◆ DATASET RECORDS ◆
___
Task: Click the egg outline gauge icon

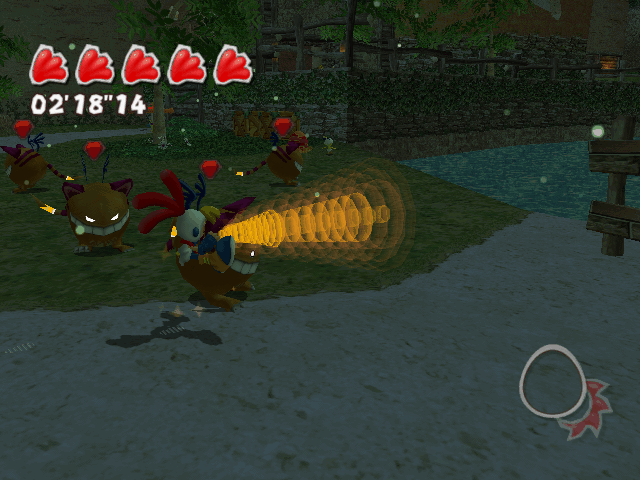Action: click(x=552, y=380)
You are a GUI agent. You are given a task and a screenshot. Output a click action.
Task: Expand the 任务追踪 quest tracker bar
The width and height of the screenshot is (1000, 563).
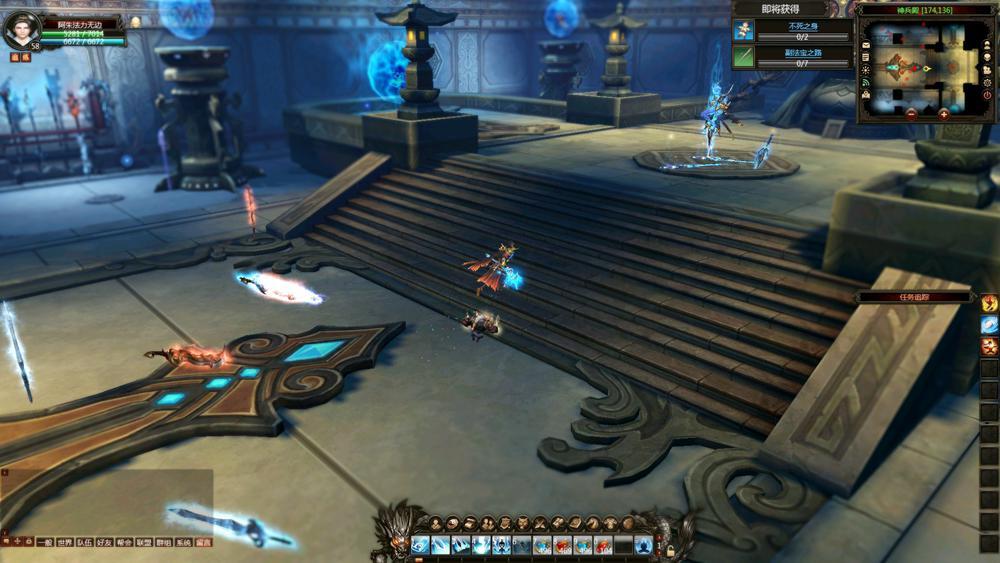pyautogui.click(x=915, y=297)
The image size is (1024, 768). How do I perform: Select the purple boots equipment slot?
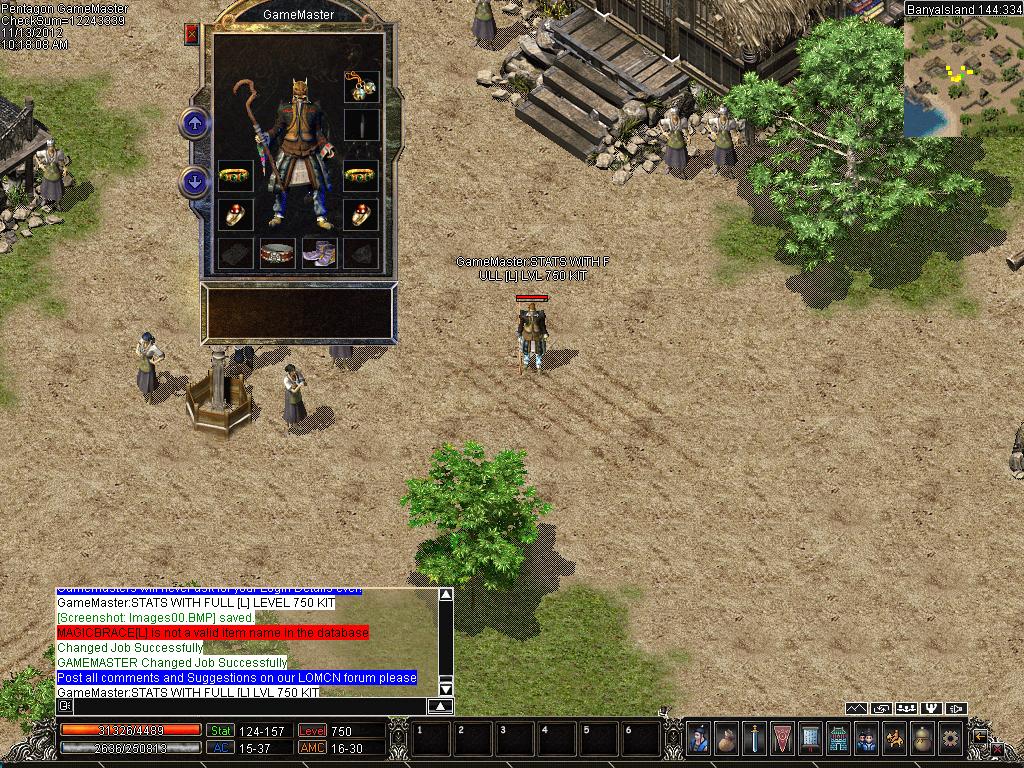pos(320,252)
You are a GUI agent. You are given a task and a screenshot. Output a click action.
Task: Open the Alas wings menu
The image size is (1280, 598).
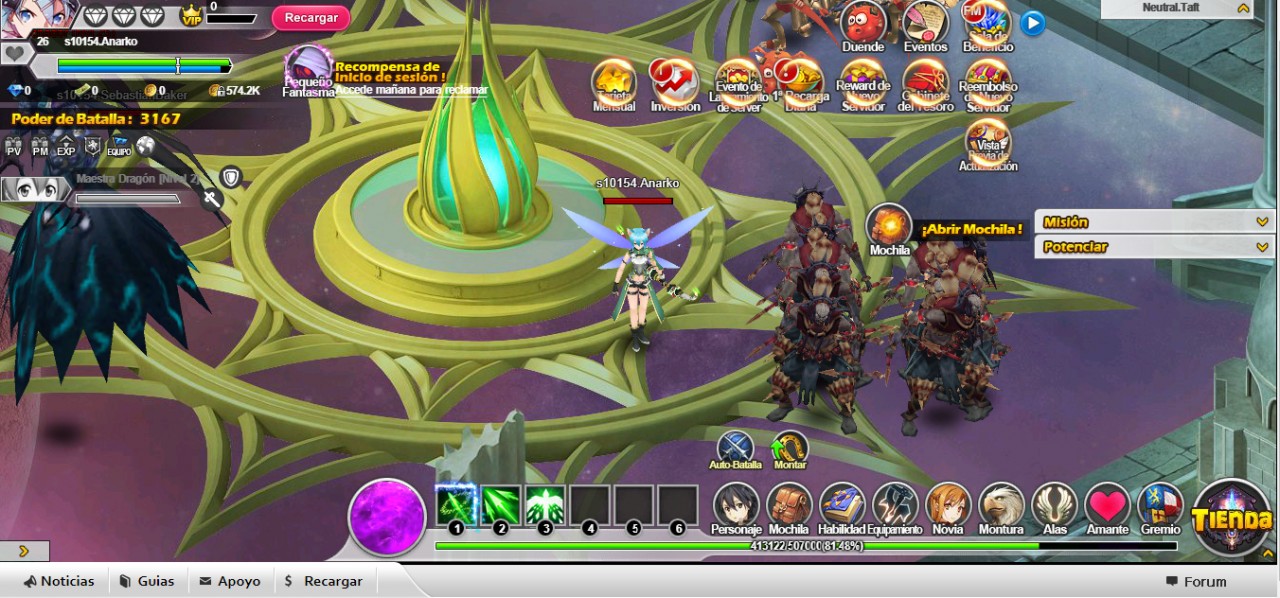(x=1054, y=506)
___
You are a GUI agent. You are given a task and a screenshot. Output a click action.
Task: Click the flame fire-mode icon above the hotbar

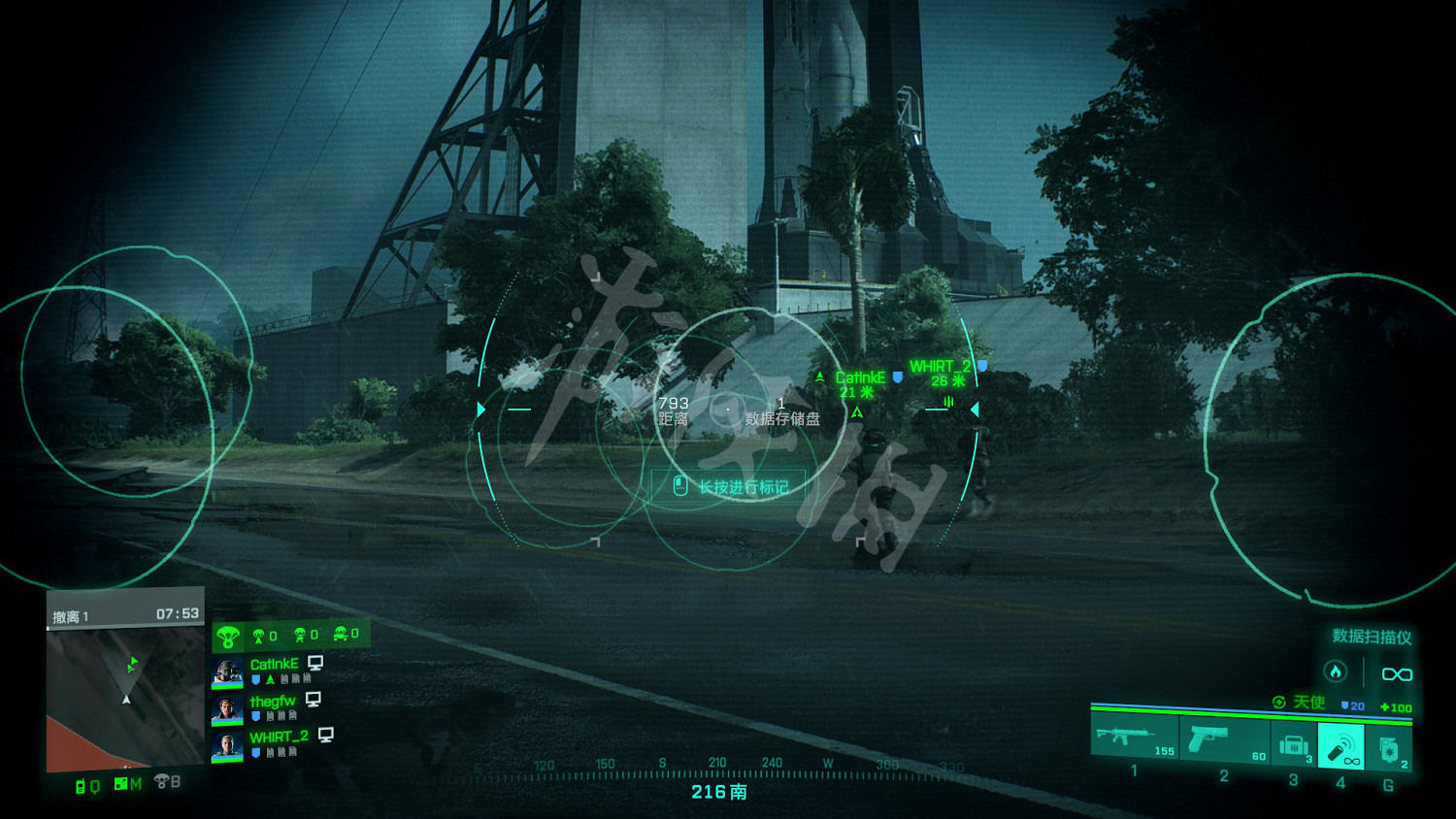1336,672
___
◆ DIRECTIVE ◆
Print the records word for word, starting at the line containing "Task: Click the egg outline gauge icon" and ending at the line containing "pos(320,252)", and omit the pictures.

◆ COMPLETED TASK ◆
Task: Click the egg outline gauge icon

Action: click(x=552, y=380)
You are a GUI agent. You are given a task and a screenshot. Output a click action.
Task: Expand the 任务追踪 quest tracker bar
The width and height of the screenshot is (1000, 563).
pyautogui.click(x=915, y=297)
The image size is (1024, 768). How do I perform: Select the purple boots equipment slot?
pos(320,252)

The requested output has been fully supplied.